Collected data
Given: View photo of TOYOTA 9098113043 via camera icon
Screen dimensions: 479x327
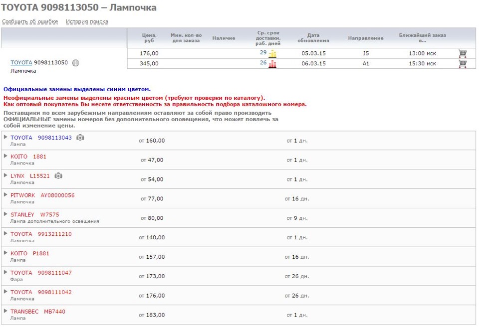Looking at the screenshot, I should pos(80,139).
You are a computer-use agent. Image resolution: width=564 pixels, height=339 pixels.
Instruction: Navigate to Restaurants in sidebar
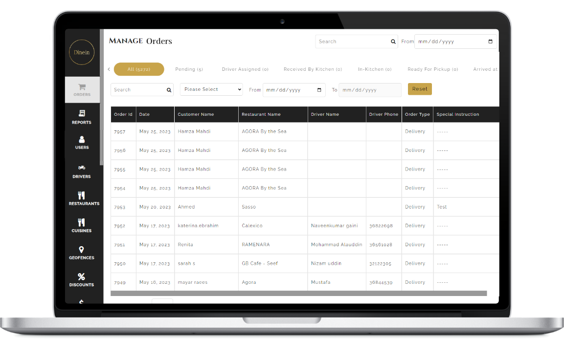coord(82,195)
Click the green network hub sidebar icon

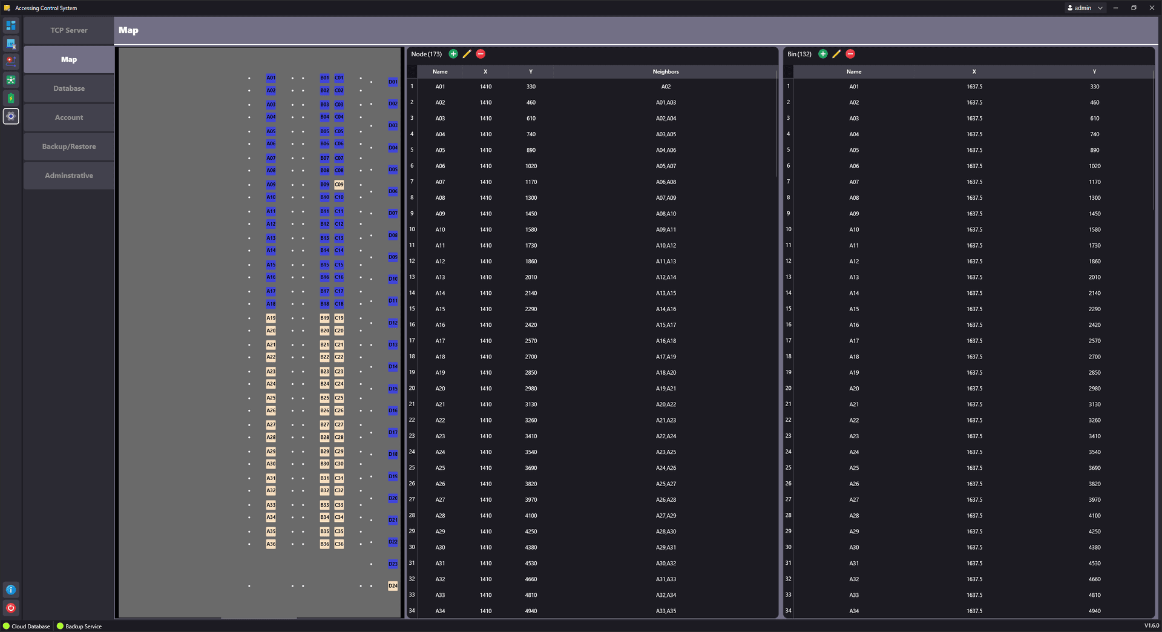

§ Requirement: Repeat only the lines from the one holding "You are a computer-use" through the last line of the data, inclusive. Keep the pictures out.

§ Exercise response:
You are a computer-use agent. Image resolution: width=564 pixels, height=339 pixels.
Instruction: Navigate to Restaurants in sidebar
coord(82,195)
Click the green network hub sidebar icon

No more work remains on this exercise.